Different Types of Honey

The use of the word ‘Raw’ is a relatively new phenomenon and it can be interpreted as meaning ‘Real’. Like in most things we seem to be going full circle. We have traditions and cultures that have, for thousands of years, consumed natural foods. Then along comes the idea that if we modify things they will last longer and be more appealing. After this, we realise that these very things can be harmful or non-beneficial then we revert back to the original pattern of eating ‘real’ food. It is easy to see the benefits of GM foods, they cost less, last longer and have resilience against insects. There is also the benefit of being able to produce more at a more efficient rate. However, this is at the cost of nutritional value. In essence, we can be eating all the food we want but we can still be starving nutritionally. So along comes the birth of vitamins tablets and an industry is born. It’s an interesting phenomenon. You see if we eat the right nutritional foods we won’t actually have to eat so much and we will get all the body needs from just a few food sources.


So what does it mean when it comes to honey?
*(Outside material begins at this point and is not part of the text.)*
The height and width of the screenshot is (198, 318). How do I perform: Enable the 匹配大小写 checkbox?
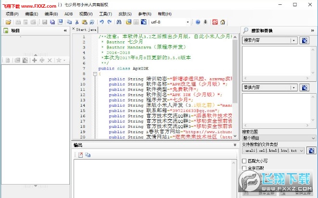tap(244, 161)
There are many things that a beekeeper needs to do and it is a complex set up, but once it is in place it’s just a matter of observation and the bees do all the work. The issue is not with the bees, it's with the processing of the honey after it is extracted from the hive.

Let us look at some different types and break down what it means,


Pure Honey from EU and Non-EU countries
The words ‘Pure Honey’ is a distraction. It might mean that nothing has been added to it but it does not mean that things have been taken away. When it states that it is from EU and Non-EU countries it means that the honey has been collected from all over the world and brought together. This leads to understanding a few processes the honey goes through.

As there is pollen present from all over the world it needs to be removed so you can’t trace the location. This is done by ultra-fine filtering. This process removes all the smaller particles such as pollen and other goodness. It also slows down the crystallization process.
The honey is essentially blended and they blend them with pasteurization. This process is when they boil it to around 70-80 degrees.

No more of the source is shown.